Monday 24 March 2014

Real Life Interrupts Australian Wet Dreams

Oh dear.

We've been told that Australian smokers think their fags taste shite since plain packaging came in; that Australian smokers were calling the Quitline in droves; and that Australian smokers were ashamed of displaying their packs. All of this meant that plain packs were a fantastic idea and evidence of an upcoming epiphany as antipodean smokers abandoned tobacco wholesale while Simon Chapman and Nicola Roxon preened themselves in anticipation of receiving a Nobel Prize for something-or-other.

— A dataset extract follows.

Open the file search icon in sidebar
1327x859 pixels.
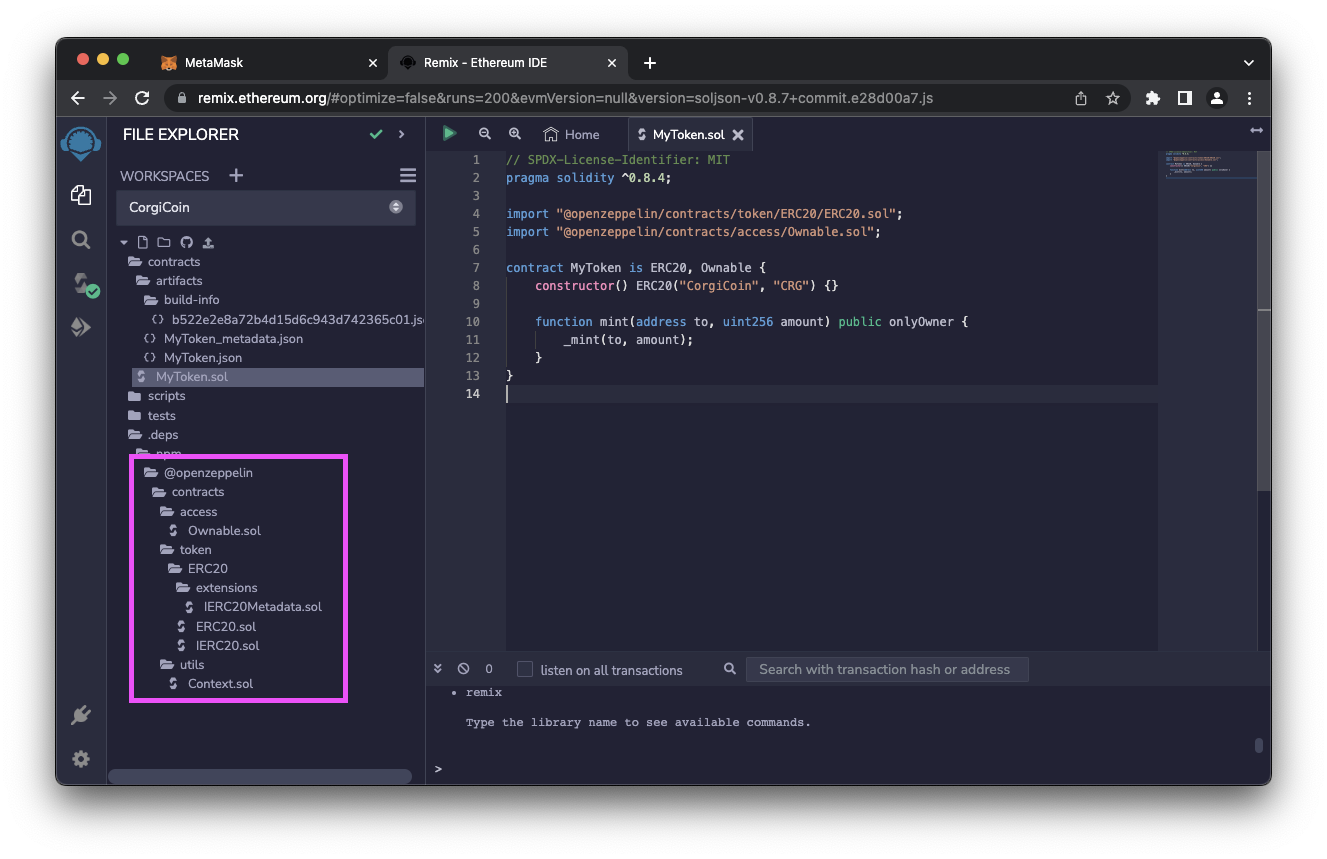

But what's this? All those studies from the oh-so-scrupulous tobacco control industry have been overly-optimistic? Say it ain't so!
Deliveries of tobacco to retailers in Australia rose slightly last year for the first time in at least five years, even after the introduction of plain packaging aimed at deterring smokers, according to industry sales figures to be released on Monday. 
In 2013, the first full year of plain packaging, tobacco companies sold the equivalent of 21.074 billion cigarettes in Australia, according to industry data provided by Marlboro maker Philip Morris International. 
That marks a 0.3 per cent increase from 2012, and reverses four straight years of declines. 
The figures represent the amount of tobacco shipped to retailers in Australia by companies including Philip Morris, British American Tobacco and Imperial Tobacco Group . 
But, but, that's impossible, surely? We were told this was a ground-breaker, a massive fillip for global fake coughers and hand-wavers everywhere. I mean, how can it be that - despite all these wildly enthusiastic predictions of success - in less than a week we have seen real evidence of organised crime moving in on tobacco and an abrupt end to years of declining tobacco sales?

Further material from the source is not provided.